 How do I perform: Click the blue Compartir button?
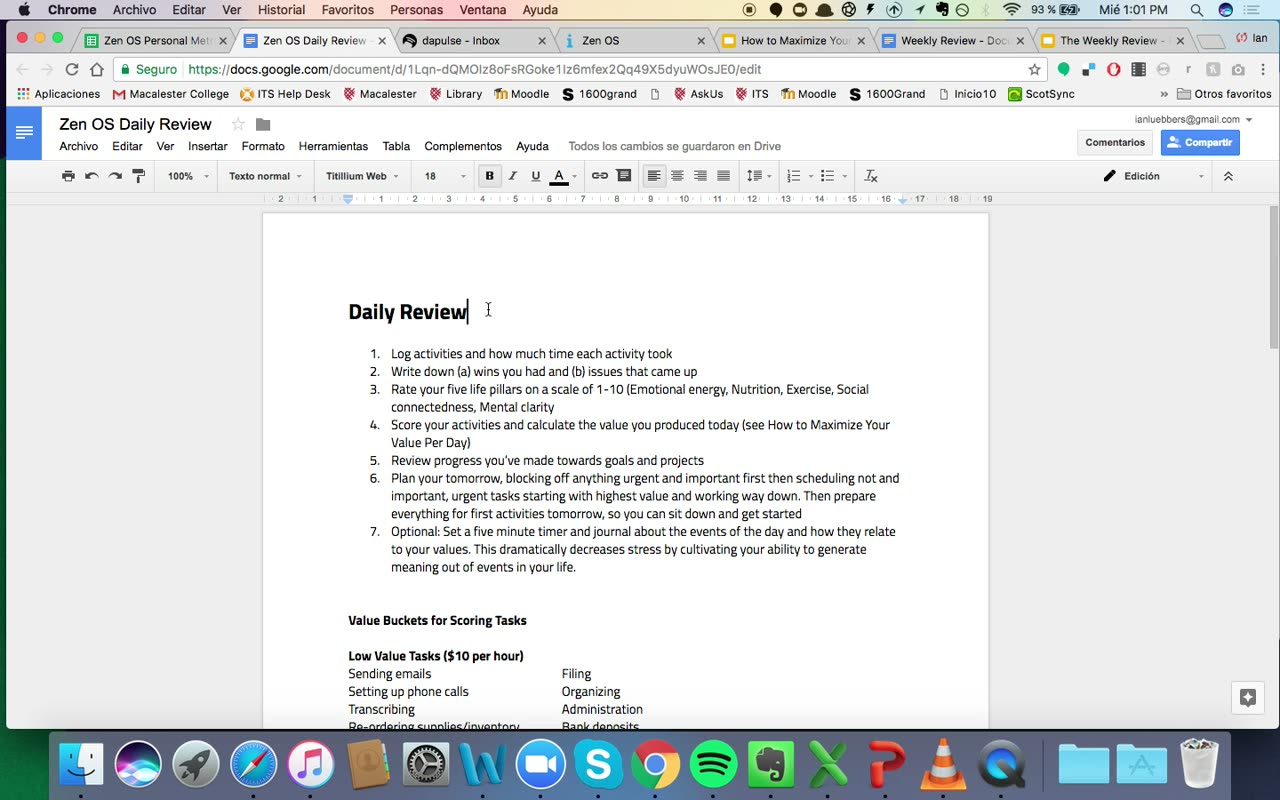[1200, 142]
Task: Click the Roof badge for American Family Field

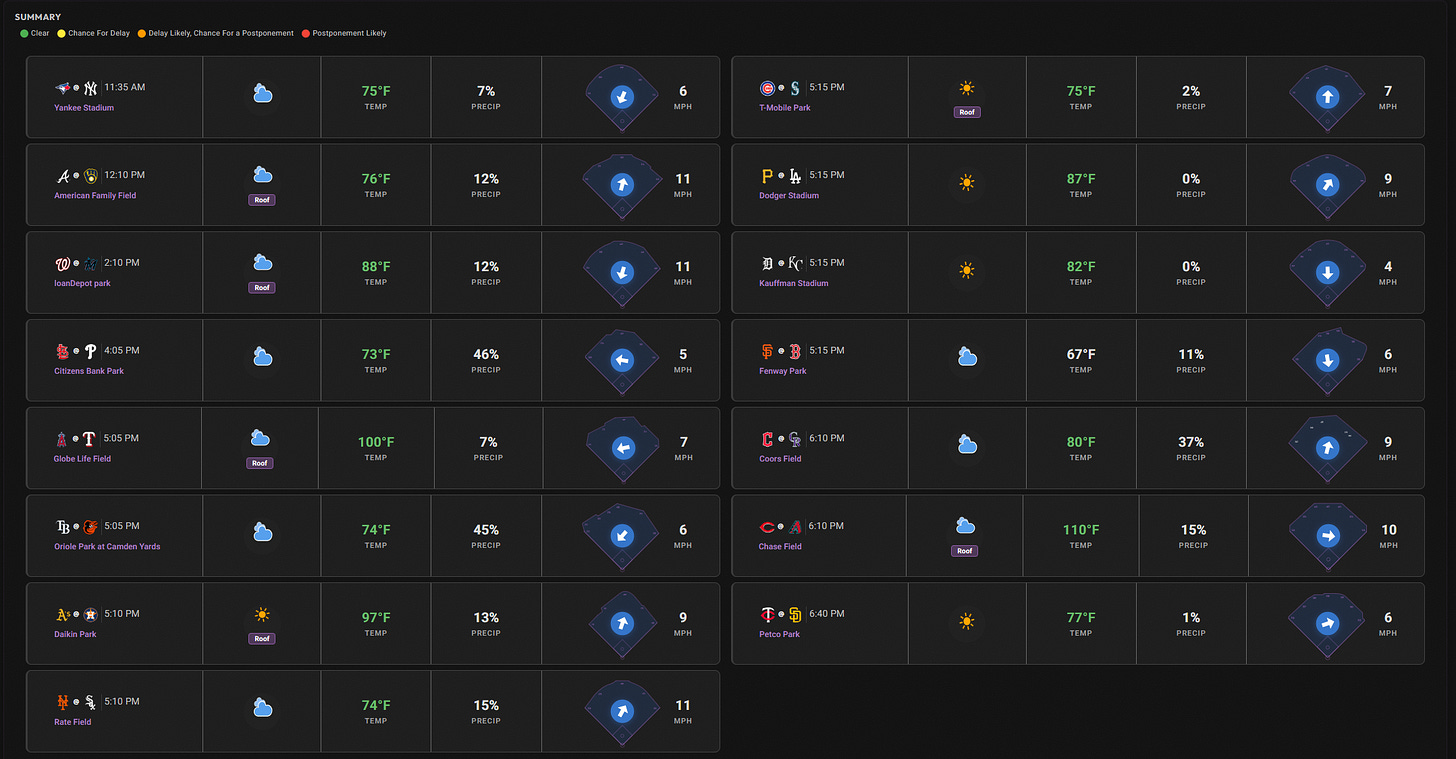Action: tap(262, 200)
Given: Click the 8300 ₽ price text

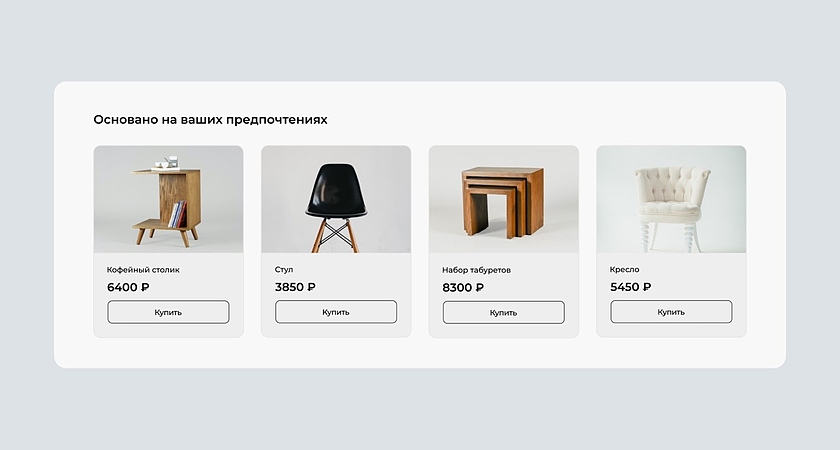Looking at the screenshot, I should (463, 287).
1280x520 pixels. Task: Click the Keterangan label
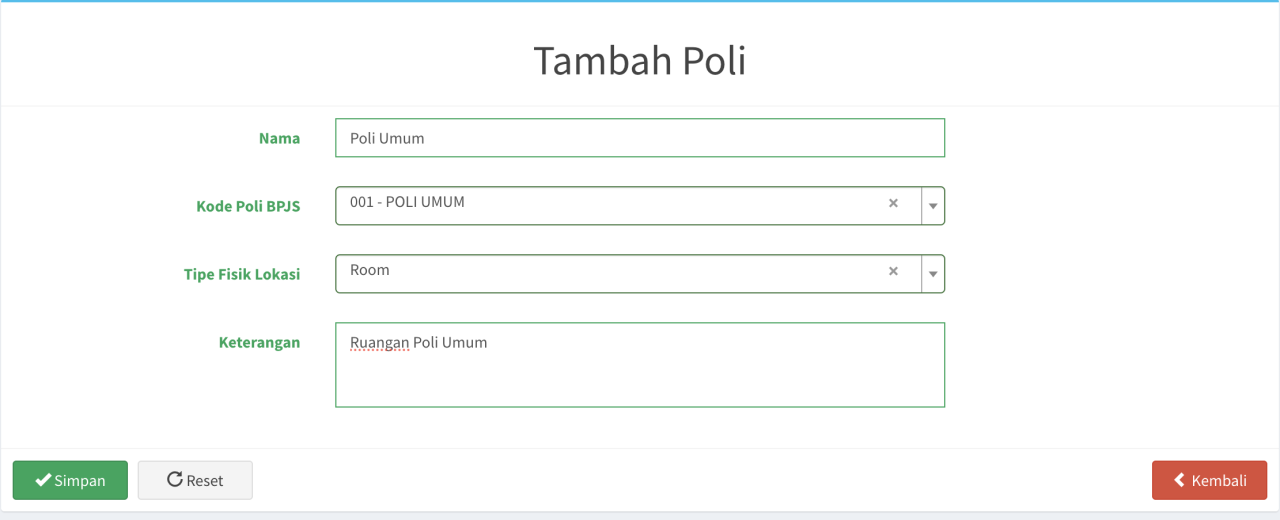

◇ ◇ ◇

Give everything from the line containing "Task: Click the Roof" down to the end of the data as a JSON list of strings, one per line, with blank lines dropped. Leave the pictures out.

Solution:
[
  "Task: Click the Roof badge for American Family Field",
  "Action: tap(262, 200)",
  "Given: Click the 8300 ₽ price text",
  "Looking at the screenshot, I should (463, 287).",
  "1280x520 pixels. Task: Click the Keterangan label"
]